It’s a quarter past nine in the evening as I write this. Exactly one year ago at this hour, I was in the labor room with Daphne, helping her with the breathing and relaxation techniques we had picked up from birth class. In about five and a half hours, at 2:40AM, our first child would be born—3.9 kg, 52.5 cm, and really angry. (I’m sure there is a medical term for all that wonderful screaming.) He, Xander Amadeus Guerra Tan or, fondly, Adi, would in turn birth the mother and the father in Daphne and me, new roles that we have been learning to embrace this past year with much joy and trembling, lots of prayers, and never enough sleep.

Since becoming a father, I have been asked by friends to describe how I felt that moment in the delivery room when I first saw Adi. For sure, it wasn’t what I had imagined or seen in the movies. I didn’t feel all chest-thumping fatherly. Or weepy. Or light-headed (thankfully). I felt relieved, grateful to God for answering prayers, mine and other people’s, for the safety of my wife and baby. And then I felt overwhelmed. Then tired and hungry at the same time. I looked at my brave wife on the delivery table—her lips pale and her eyes droopy—and I felt a little worried, but I also felt very proud. I raised my iPhone to take a video of my son—my son!—and I felt panicky, afraid my capture wouldn’t do the moment justice. Somewhere in all that was joy. Oh, joy!—she was merrily skipping around the other feelings as though reminding them of a choreography she had long rehearsed with them.

What they say is true: nothing fully prepares a man for fatherhood.

I remember walking down the hospital after my wife and our newborn son had been wheeled into the recovery room. A lullaby was playing. Later I would learn that it was the  hospital’s ritual to play a lullaby in the delivery wing each time a baby was born. (Nice touch, St Luke’s.) At some point I did think that I was just imagining the lullaby. After all, I was sleepless and hungry—physical realities that my consciousness was just then starting to register as the adrenaline rush began to subside.

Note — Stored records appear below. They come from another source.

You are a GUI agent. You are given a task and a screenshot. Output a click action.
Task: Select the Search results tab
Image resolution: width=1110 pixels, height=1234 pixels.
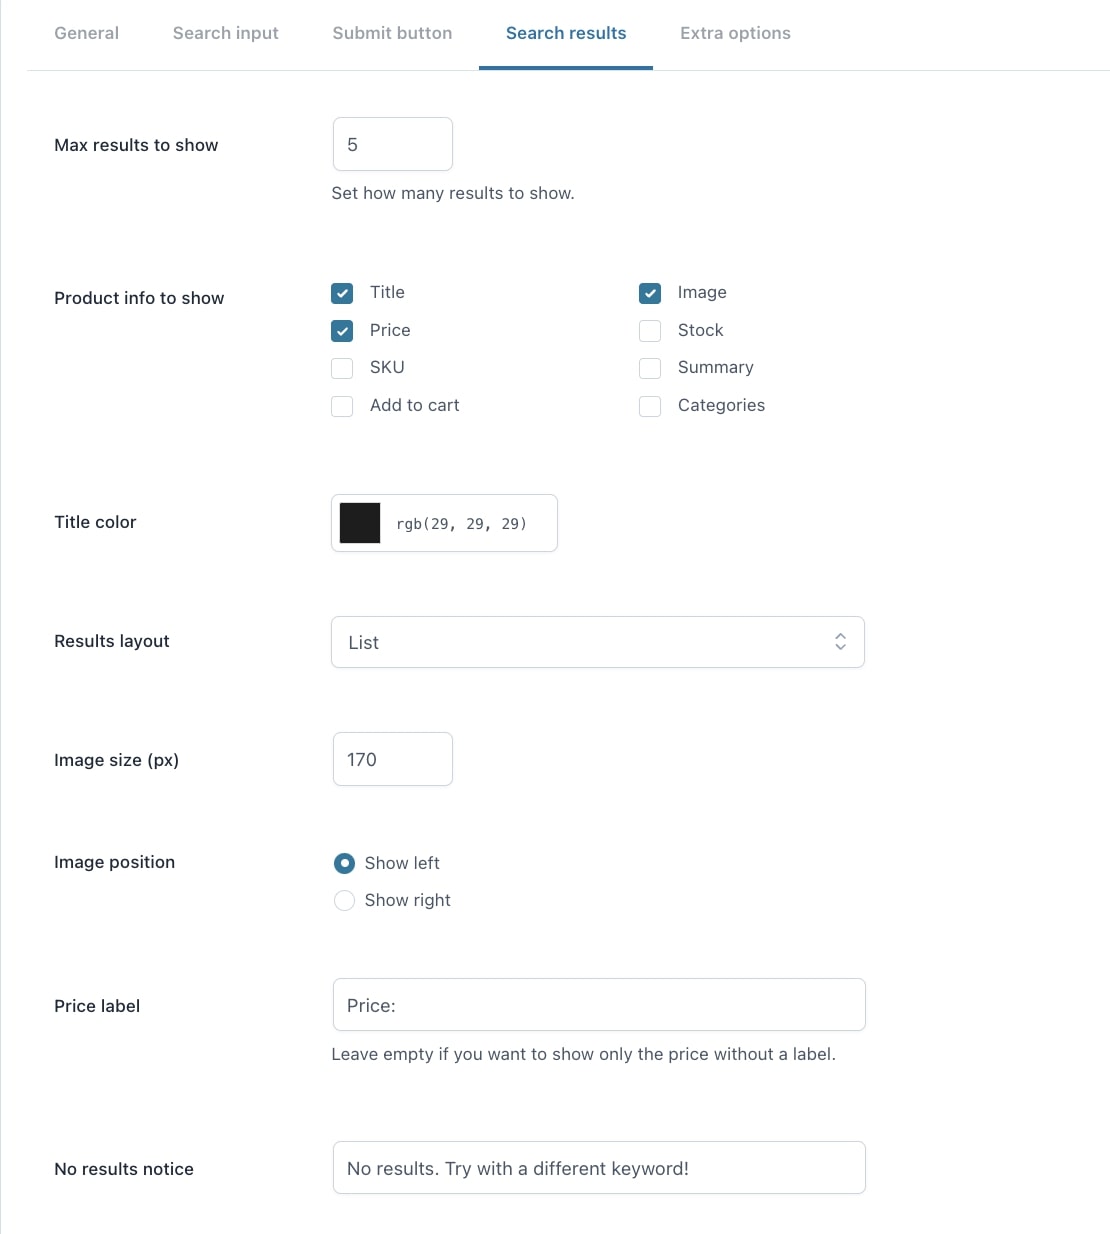(x=566, y=33)
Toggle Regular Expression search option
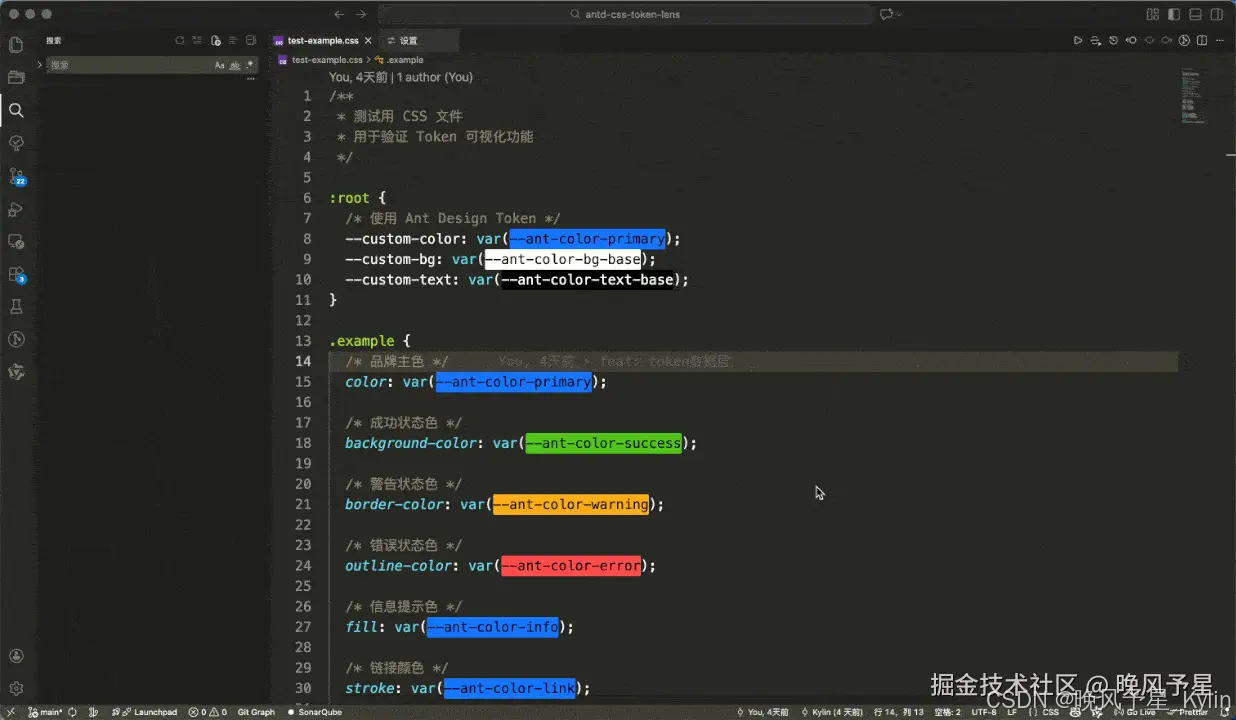Screen dimensions: 1236x720 (250, 64)
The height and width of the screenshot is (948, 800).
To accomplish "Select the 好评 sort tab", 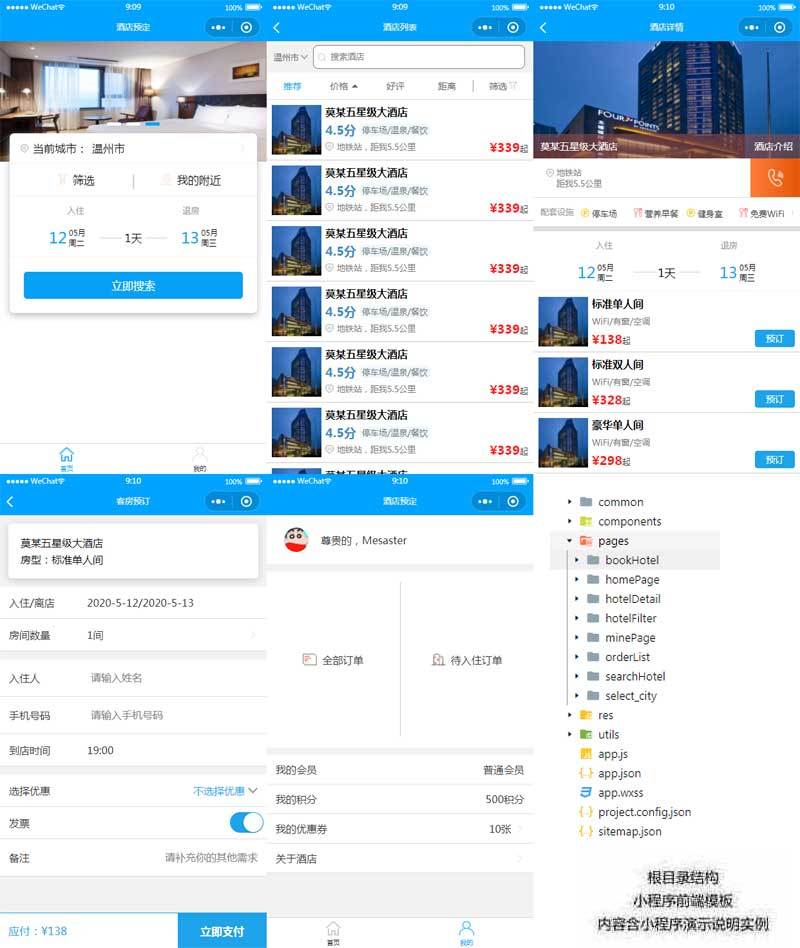I will coord(395,87).
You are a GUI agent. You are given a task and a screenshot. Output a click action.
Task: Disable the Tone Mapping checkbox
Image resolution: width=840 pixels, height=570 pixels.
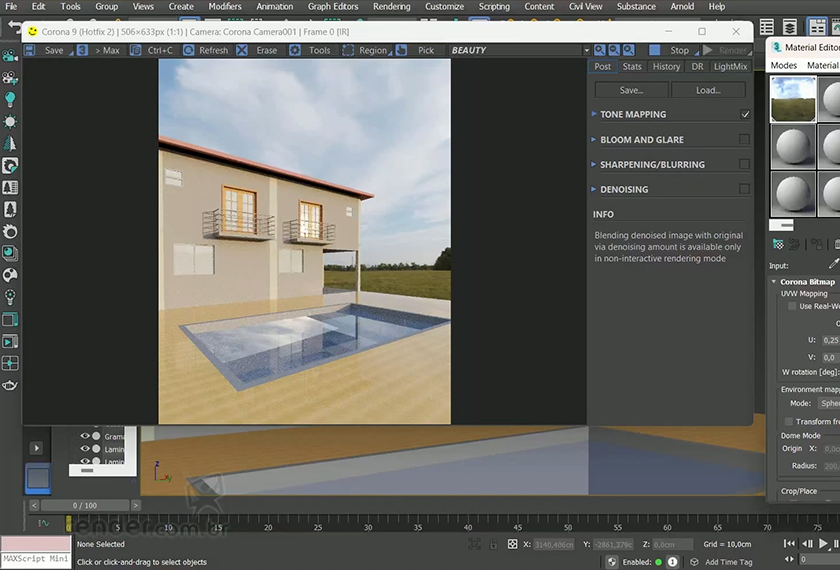[x=744, y=115]
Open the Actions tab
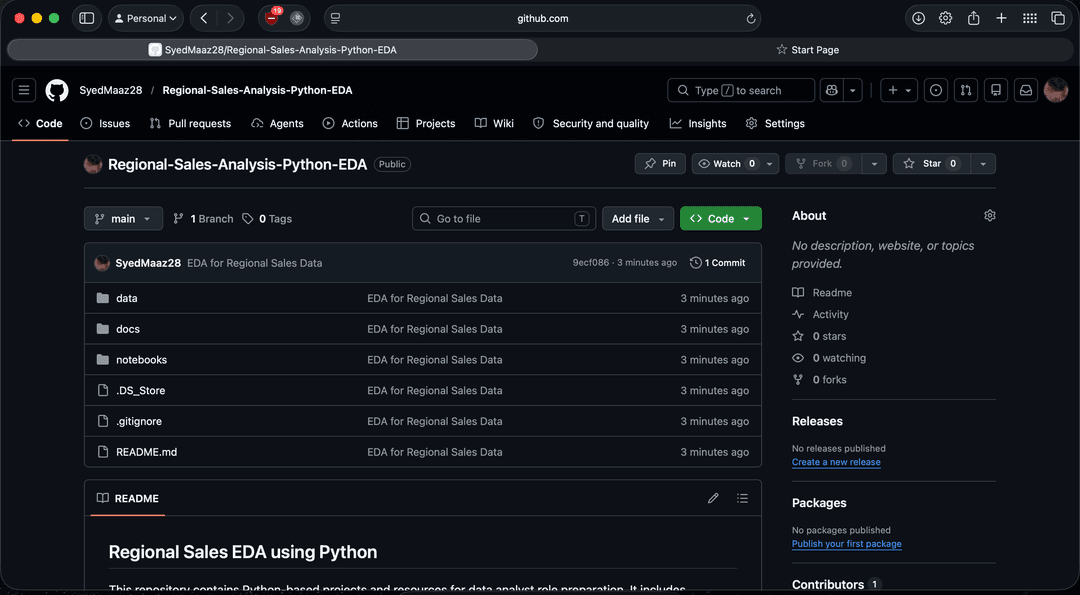The image size is (1080, 595). click(350, 123)
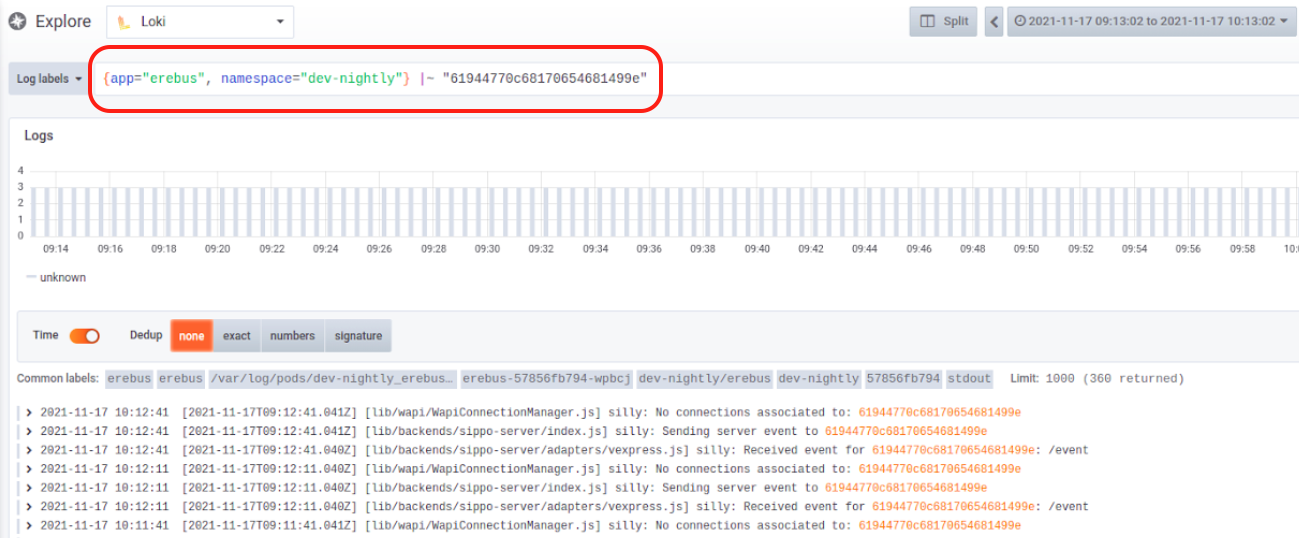Toggle the Time switch off
The height and width of the screenshot is (538, 1299).
click(84, 336)
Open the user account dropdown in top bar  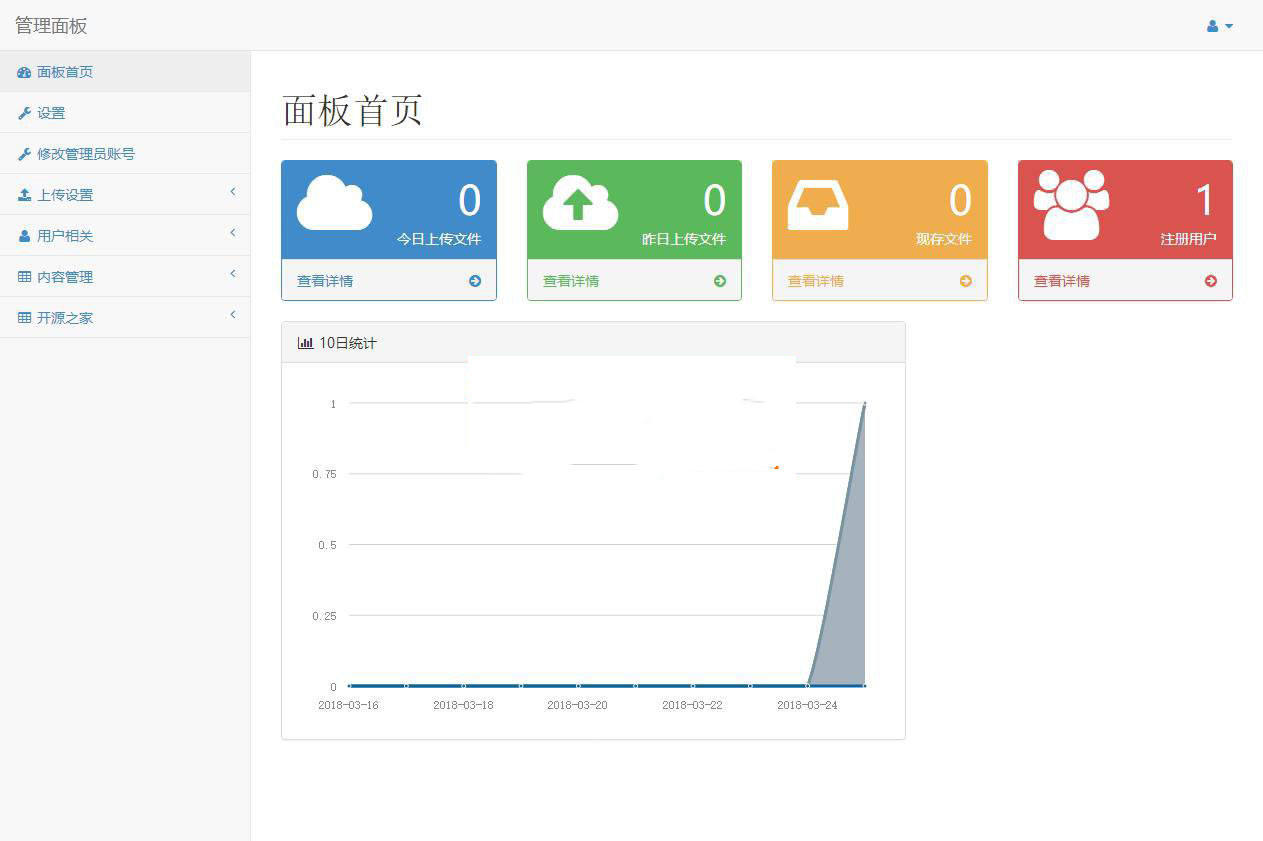1219,26
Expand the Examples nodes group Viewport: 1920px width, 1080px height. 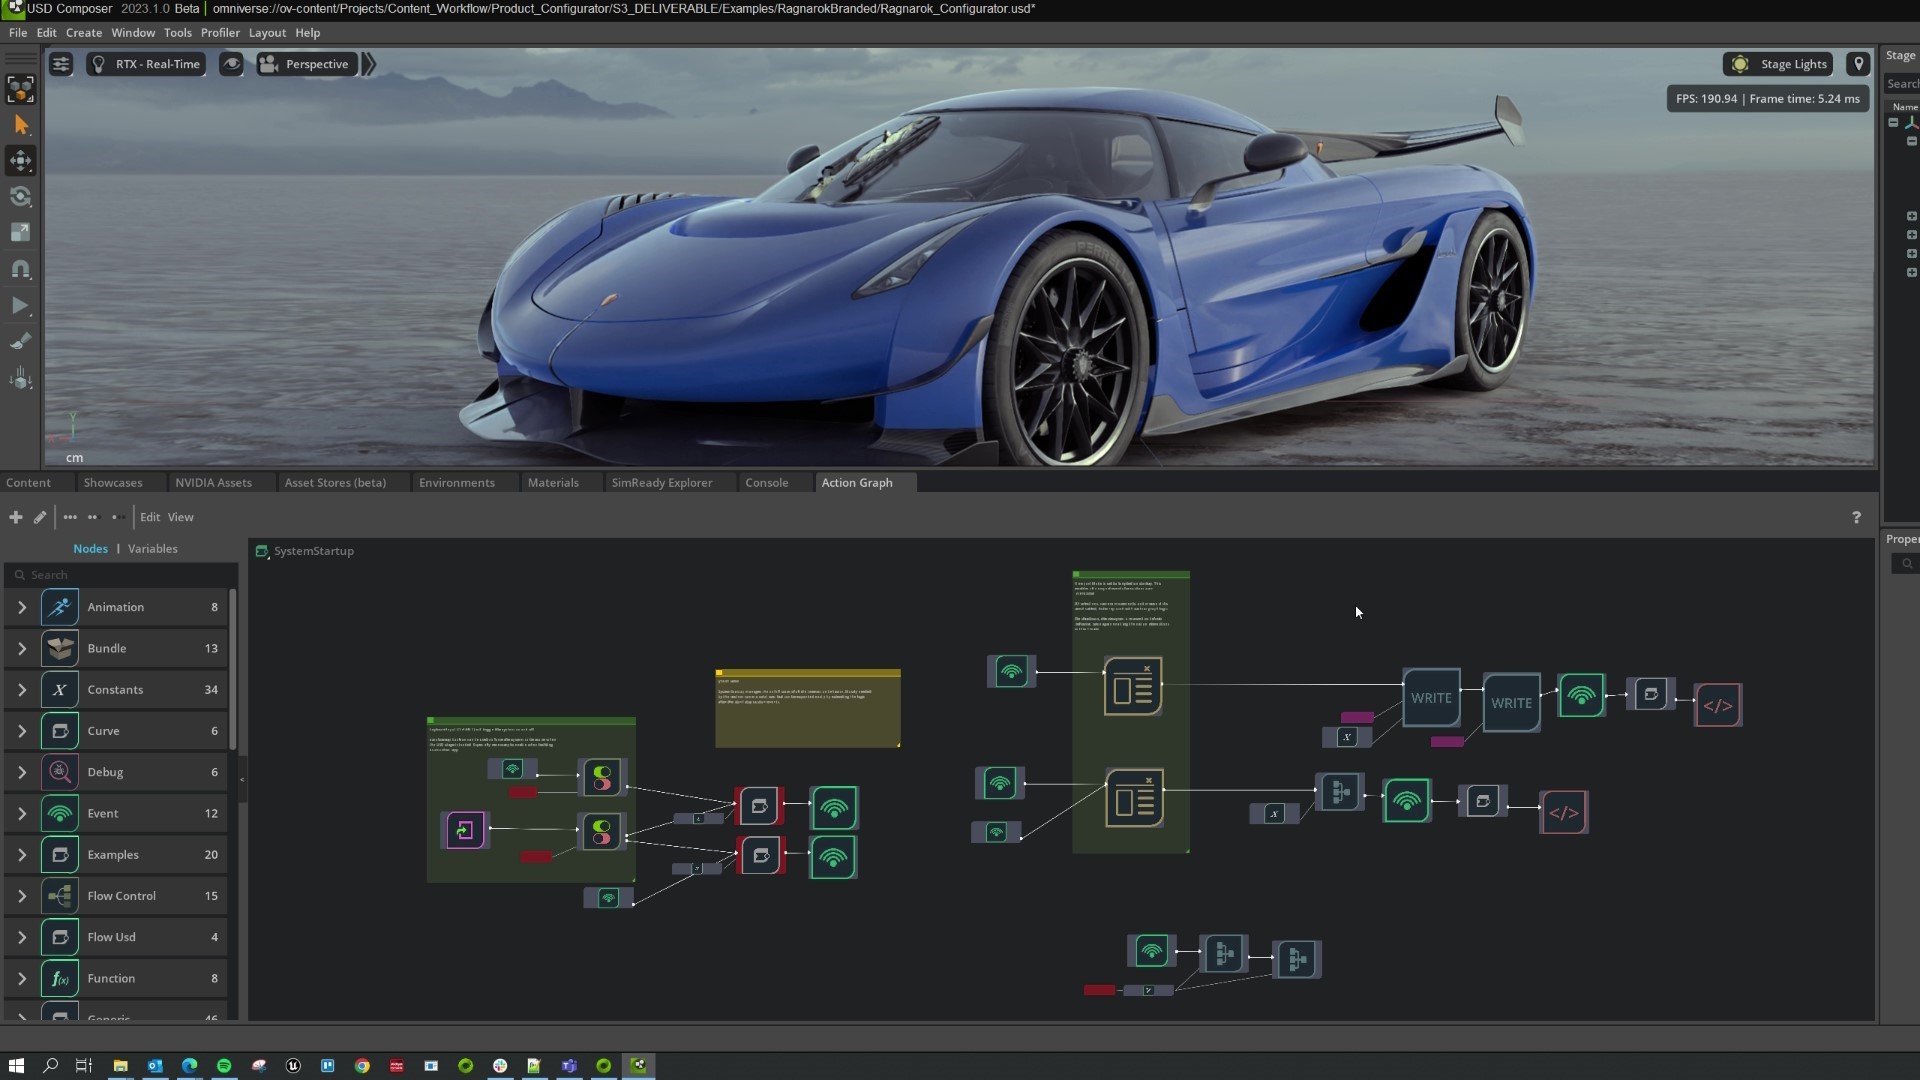click(x=21, y=855)
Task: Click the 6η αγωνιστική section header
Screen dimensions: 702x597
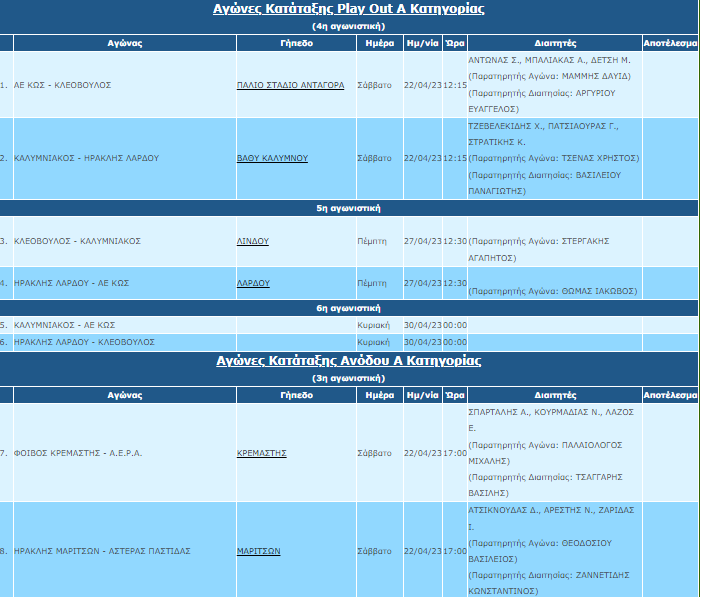Action: [x=349, y=308]
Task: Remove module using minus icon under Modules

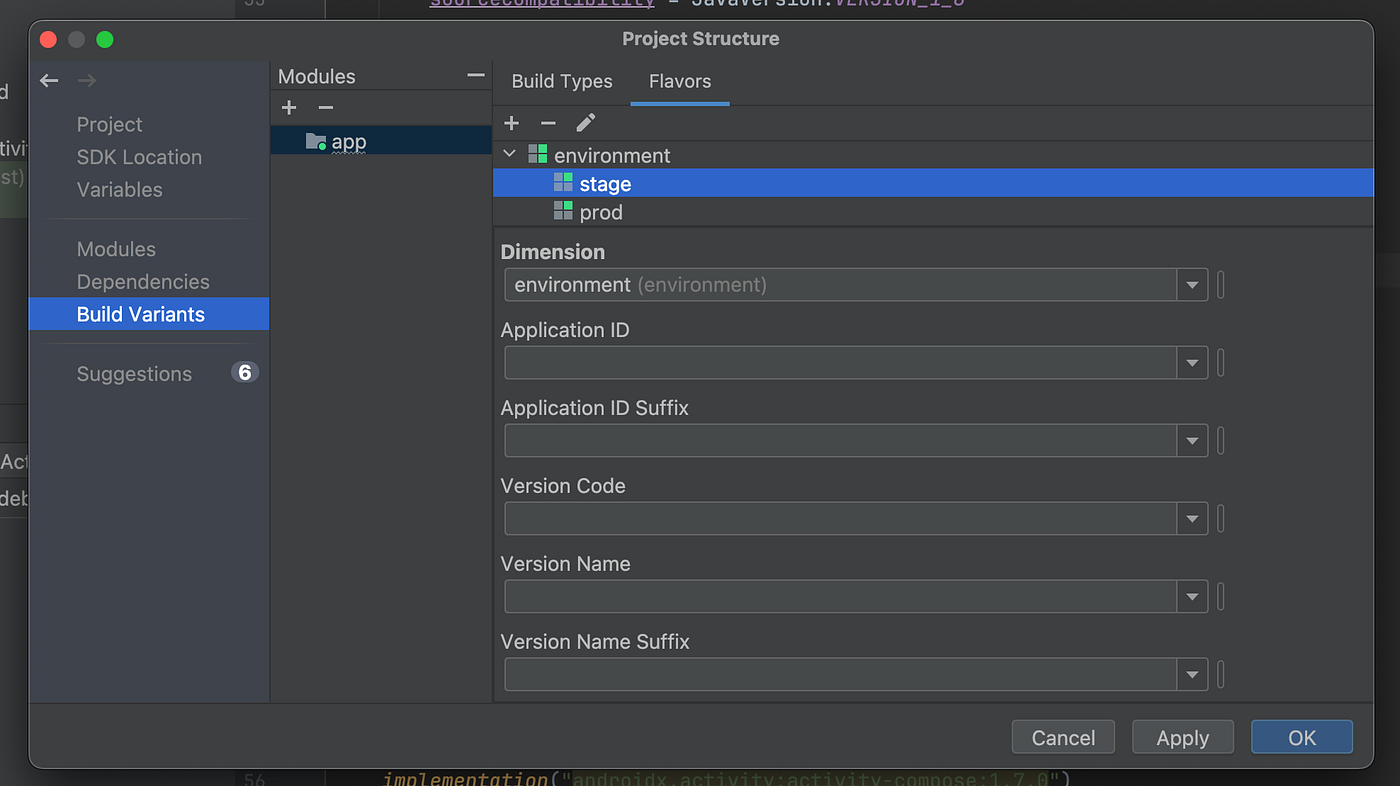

Through these past twelve months of getting to know and caring for Adi, Daphne and I have grown so much. Our hearts have swollen to near-bursting. Adi has quickened a part of us that we didn’t know was there. He draws from us a kind of love that surprises even us, one we didn’t realize we could give. More and more, as we love him, our son in turn reveals to us the father-heart of God. And we learn to love and trust Him more, also to love other people more. We pray that Adi will love and trust Jesus too.

In wisdom and grace, Abba has chosen me to be Adi’s Dada. That is one mystery I will spend a lifetime embracing. Tomorrow, we start counting years.

Happy first birthday, Adi-buddy.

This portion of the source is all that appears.